Saved data entries:

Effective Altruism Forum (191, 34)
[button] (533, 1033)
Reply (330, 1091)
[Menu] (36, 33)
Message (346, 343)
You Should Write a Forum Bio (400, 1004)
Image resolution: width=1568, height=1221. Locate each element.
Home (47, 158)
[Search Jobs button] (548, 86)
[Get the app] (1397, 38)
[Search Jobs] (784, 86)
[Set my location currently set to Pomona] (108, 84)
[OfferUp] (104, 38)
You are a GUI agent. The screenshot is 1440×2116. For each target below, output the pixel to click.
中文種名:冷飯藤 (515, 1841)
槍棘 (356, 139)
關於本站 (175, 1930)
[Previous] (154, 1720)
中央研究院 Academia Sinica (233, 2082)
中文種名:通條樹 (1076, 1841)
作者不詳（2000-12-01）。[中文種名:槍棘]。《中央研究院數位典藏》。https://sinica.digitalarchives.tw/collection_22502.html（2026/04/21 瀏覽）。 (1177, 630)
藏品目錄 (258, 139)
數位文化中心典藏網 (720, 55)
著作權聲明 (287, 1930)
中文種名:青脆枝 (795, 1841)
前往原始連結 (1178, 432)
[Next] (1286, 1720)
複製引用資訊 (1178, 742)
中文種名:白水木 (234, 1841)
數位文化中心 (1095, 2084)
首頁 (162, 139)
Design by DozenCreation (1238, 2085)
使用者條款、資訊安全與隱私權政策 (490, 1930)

**To be done:** Switch every "Search Jobs" in the records to "Find Jobs" and write all the lines out again with nothing else altered.

**Completed exercise:**
Effective Altruism Forum (191, 34)
[button] (533, 1033)
Reply (330, 1091)
[Menu] (36, 33)
Message (346, 343)
You Should Write a Forum Bio (400, 1004)
Image resolution: width=1568, height=1221. Locate each element.
Home (47, 158)
[Find Jobs button] (548, 86)
[Get the app] (1397, 38)
[Find Jobs] (784, 86)
[Set my location currently set to Pomona] (108, 84)
[OfferUp] (104, 38)
You are a GUI agent. The screenshot is 1440×2116. For each target below, output the pixel to click.
中文種名:冷飯藤 (515, 1841)
槍棘 (356, 139)
關於本站 (175, 1930)
[Previous] (154, 1720)
中央研究院 Academia Sinica (233, 2082)
中文種名:通條樹 (1076, 1841)
作者不詳（2000-12-01）。[中文種名:槍棘]。《中央研究院數位典藏》。https://sinica.digitalarchives.tw/collection_22502.html（2026/04/21 瀏覽）。 (1177, 630)
藏品目錄 (258, 139)
數位文化中心典藏網 (720, 55)
著作權聲明 (287, 1930)
中文種名:青脆枝 (795, 1841)
前往原始連結 (1178, 432)
[Next] (1286, 1720)
複製引用資訊 (1178, 742)
中文種名:白水木 (234, 1841)
數位文化中心 (1095, 2084)
首頁 (162, 139)
Design by DozenCreation (1238, 2085)
使用者條款、資訊安全與隱私權政策 (490, 1930)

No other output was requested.